» **AIM OF THE TASK**
When a line below contains the word "computer", it counts toward the total; give that total and nothing besides.

» **DATA**
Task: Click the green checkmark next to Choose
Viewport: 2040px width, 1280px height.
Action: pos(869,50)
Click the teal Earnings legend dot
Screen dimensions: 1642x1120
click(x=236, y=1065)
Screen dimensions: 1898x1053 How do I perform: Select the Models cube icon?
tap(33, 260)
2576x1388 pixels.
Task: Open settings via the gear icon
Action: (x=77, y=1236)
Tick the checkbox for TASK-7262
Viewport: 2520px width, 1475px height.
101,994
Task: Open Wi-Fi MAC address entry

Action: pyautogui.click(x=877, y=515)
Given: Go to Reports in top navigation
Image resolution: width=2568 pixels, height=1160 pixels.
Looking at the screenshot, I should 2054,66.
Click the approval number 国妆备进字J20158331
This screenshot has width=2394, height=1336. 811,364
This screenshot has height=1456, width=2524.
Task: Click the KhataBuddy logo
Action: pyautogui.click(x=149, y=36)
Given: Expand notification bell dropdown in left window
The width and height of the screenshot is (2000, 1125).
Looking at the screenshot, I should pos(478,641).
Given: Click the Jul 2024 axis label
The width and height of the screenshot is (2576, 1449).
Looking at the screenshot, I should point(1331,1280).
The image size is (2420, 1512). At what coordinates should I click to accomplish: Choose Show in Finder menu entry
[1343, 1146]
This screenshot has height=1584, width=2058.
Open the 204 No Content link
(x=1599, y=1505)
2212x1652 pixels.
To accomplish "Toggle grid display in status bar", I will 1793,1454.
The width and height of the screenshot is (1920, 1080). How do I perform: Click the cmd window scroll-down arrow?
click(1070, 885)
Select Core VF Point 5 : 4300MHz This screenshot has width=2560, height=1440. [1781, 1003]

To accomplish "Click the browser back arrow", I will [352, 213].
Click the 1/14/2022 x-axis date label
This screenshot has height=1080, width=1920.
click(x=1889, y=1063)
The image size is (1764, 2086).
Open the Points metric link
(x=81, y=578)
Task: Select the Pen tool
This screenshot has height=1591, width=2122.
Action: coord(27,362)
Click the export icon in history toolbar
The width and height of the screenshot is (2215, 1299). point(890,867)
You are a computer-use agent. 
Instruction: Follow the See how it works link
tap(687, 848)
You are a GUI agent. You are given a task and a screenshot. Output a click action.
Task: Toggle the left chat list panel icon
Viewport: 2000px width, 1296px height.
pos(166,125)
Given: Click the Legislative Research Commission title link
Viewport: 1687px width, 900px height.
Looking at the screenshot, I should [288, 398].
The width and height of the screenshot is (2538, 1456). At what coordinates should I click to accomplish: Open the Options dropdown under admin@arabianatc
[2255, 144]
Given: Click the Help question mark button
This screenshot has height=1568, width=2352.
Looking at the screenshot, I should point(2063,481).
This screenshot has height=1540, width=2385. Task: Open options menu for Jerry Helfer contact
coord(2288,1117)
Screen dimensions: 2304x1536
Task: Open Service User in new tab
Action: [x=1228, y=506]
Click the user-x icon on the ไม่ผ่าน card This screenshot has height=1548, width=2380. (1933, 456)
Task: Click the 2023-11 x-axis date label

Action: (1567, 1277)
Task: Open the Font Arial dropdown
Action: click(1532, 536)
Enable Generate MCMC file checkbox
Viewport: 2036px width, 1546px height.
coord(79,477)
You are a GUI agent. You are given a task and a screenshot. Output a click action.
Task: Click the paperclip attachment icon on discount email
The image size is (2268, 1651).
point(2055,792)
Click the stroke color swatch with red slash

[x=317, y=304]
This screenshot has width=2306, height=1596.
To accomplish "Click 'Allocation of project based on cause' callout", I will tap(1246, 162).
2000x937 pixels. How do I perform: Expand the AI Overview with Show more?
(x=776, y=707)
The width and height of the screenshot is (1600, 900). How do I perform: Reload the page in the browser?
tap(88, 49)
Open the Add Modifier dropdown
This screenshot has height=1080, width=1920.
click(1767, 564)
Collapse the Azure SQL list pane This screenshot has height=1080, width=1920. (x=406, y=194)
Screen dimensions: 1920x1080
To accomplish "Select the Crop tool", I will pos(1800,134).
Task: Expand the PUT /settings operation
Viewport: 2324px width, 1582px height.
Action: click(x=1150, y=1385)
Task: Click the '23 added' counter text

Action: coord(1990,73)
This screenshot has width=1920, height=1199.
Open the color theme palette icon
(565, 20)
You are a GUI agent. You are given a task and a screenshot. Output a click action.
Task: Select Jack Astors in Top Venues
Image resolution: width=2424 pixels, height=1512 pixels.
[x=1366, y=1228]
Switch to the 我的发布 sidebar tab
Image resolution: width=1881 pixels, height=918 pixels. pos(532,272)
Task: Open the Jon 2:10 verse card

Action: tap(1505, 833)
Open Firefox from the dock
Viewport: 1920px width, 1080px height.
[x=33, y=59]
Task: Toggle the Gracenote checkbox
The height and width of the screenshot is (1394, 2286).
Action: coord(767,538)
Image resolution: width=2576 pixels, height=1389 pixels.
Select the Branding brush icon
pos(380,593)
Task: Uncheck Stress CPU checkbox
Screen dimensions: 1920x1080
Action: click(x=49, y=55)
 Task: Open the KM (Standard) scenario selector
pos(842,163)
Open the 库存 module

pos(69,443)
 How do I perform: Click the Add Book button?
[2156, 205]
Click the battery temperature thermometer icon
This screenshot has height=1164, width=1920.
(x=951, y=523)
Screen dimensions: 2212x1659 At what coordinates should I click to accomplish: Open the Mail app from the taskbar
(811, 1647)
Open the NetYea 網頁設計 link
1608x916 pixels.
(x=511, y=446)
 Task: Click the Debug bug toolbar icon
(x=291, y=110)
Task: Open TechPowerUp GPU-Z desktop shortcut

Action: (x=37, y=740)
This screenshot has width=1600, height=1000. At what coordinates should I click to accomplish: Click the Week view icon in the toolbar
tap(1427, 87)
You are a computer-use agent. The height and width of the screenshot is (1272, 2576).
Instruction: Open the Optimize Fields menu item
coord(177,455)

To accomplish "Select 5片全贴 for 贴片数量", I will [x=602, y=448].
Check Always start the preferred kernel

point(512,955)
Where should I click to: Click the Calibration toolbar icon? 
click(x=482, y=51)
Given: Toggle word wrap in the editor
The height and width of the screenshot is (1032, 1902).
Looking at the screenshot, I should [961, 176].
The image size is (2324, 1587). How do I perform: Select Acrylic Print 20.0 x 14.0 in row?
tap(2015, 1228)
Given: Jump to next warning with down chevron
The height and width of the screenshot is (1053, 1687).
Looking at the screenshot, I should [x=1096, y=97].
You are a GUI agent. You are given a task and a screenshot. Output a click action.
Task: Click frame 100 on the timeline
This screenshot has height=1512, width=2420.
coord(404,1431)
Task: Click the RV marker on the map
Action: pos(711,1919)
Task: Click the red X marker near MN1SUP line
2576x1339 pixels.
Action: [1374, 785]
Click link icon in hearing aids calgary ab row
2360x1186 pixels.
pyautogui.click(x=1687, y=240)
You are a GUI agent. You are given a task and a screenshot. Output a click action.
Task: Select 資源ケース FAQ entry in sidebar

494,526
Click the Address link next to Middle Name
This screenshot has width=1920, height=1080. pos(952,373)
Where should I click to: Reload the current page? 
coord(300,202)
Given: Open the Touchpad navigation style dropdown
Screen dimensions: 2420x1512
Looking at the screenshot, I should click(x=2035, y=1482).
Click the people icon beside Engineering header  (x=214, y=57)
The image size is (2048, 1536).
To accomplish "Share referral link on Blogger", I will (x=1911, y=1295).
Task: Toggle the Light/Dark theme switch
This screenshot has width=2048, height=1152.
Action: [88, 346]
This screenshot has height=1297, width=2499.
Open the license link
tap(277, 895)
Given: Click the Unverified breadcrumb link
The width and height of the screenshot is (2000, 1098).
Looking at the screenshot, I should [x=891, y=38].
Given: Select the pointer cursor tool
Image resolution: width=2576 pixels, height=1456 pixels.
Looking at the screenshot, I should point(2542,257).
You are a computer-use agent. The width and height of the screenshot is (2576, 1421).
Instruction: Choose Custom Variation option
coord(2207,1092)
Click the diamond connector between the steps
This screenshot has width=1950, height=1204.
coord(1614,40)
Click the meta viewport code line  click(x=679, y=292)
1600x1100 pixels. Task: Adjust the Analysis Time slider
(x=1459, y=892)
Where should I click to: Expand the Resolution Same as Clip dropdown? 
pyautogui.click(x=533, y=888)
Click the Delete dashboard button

» **OUTPUT FOR THIS EXERCISE**
3